First up, in April, is Tom O’Brien, who established t o b Architect in 2013 after graduating from UCD.
His work explores materiality and spatial quality while referencing history and the environment.
His exhibition Platforms at IAF will explore his belief that architecture offers us a platform to contemplate our place in the world.
In November Noreile Breen, winner of the RIAI 2019 research award, will be exhibiting a mixture of printed drawings, printed photographs and a large spatial model.
Noreile has previously exhibited with Drawing Matter London, CIVA Brussels and the Venice Architecture Biennale in 2018.
The Momentum series will be the highlight of a year-long programme of events marking the 15th birthday of the IAF and will take place throughout the year.

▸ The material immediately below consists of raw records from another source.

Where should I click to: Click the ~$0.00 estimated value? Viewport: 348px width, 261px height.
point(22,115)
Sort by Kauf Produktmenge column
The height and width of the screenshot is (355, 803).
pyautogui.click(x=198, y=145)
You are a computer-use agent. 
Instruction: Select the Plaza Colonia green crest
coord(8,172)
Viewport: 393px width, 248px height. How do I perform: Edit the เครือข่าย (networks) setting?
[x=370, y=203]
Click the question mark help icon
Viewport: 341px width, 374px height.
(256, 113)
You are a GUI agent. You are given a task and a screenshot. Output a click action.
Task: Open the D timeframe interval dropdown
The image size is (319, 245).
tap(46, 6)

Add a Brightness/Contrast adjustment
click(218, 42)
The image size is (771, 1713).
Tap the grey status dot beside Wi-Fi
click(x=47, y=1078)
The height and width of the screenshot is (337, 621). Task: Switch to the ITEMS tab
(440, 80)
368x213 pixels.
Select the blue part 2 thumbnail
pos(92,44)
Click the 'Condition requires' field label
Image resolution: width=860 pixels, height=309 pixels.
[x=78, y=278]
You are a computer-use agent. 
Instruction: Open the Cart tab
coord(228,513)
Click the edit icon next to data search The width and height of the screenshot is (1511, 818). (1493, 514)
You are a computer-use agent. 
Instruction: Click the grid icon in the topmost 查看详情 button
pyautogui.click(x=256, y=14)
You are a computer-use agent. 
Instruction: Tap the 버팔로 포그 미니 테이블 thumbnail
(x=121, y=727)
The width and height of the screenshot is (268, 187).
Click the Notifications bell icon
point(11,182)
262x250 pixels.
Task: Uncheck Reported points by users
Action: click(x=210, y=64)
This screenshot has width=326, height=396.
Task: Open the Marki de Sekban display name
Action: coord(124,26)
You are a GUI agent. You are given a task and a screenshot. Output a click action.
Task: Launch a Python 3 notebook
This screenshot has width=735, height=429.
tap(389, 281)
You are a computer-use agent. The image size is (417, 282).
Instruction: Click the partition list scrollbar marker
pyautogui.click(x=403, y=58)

Also Dublin bound is a major international architecture forum, the Open House Worldwide Conference, which will take place next February and will be the grand finale to the 12 months of celebrations.
The Open House Worldwide Conference is part of the Open House initiative, which sees 47 cities worldwide open up the doors of their buildings to the public in a celebration of architecture.
Nathalie Weadick, director of the IAF, said: “The aim of the conference is to discuss and highlight the impact that excellent design and planning has on the quality of our cities and on people’s lives — and nowhere is better placed than Dublin to facilitate these discussions.”
When the Irish Architecture Foundation was set up in 2005, there was “marginal engagement” with architecture in Ireland outside the industry itself, said Ms Weadick.
“Moving forward, the IAF is keen to build on our progress to date — particularly as we face the challenges of the climate crisis, housing, and how we manage our shared spaces in cities and towns,” she said.